The Umbrella Academy #5

There’s a lot of stuff going on here. Number 5 effortlessly kills a bunch of mysterious villains in a diner, implies that he had something to do with the Kennedy assassination, suddenly acquires a fondness for Hargreeves’ monocle, has disturbing visions about the Academy’s uplifted chimpanzee caretaker Pogo, and faints. Spaceboy and the Rumor have a quiet moment together, then Rumor uses her powers to get a liplock with Space — which is kinda creepy, since Rumor and Space have spent their whole lives thinking of each other as siblings. And Vanya, now operating as the destructively musical White Violin, does a very bad thing to a very nice person. Next Issue: The End of the World.

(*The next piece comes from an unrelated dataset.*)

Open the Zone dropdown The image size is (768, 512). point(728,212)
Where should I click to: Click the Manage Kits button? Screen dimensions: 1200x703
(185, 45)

Verdict: Thumbs up. Ye gods, I love this series. The characters are just so wild and weird and vibrant — when Vanya makes her move, you don’t know whether to be mad at her, sad for her, or hopeful that she can somehow pull herself out of this part of her life. You should be reading this now, and if you don’t get with it, I’m gonna come to your house and hit you with boulders, I swear it.


Booster Gold #6

Booster defies Time Master Rip Hunter’s wishes and goes on a mission to save Ted Kord, the Blue Beetle who died prior to the Infinite Crisis, with three other Blue Beetles — Dan Garrett, the Golden Age Blue Beetle, Jaime Reyes, the Blue Beetle of today, and a mysterious Blue Beetle from the future. And things appear to go swimmingly — Booster and the Beetles manage to stop Mazwell Lord before he can shoot Ted. But can they really get away with disrupting the proper timeline? And is Rip Hunter planning to use Booster’s own ancestors to get back at him?

Verdict: Thumbs up. This is just a great series, and no one was expecting much of anything from it.


The Flash #236

The Flash and his kids save the JLA and save the world from the invading aquatic aliens, but they have to sacrifice their connection to the alien “Planet Flash” where they’ve occasionally traveled.

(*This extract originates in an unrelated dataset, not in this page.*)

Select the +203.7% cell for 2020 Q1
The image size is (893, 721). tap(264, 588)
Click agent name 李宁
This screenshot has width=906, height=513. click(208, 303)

Verdict: Thumbs down. Okay, remember how bad the last issue was, with that insanely retch-inducing garbage about the JLA getting into “warrior-rage mode”? Well, that one was so cosmically bad, that its unholy stink reached forward in time to infect this comic. If any of y’all are ever in the same room with writer Mark Waid and a whiffle bat, please strike the former with the latter. Tell him I said “Hi.”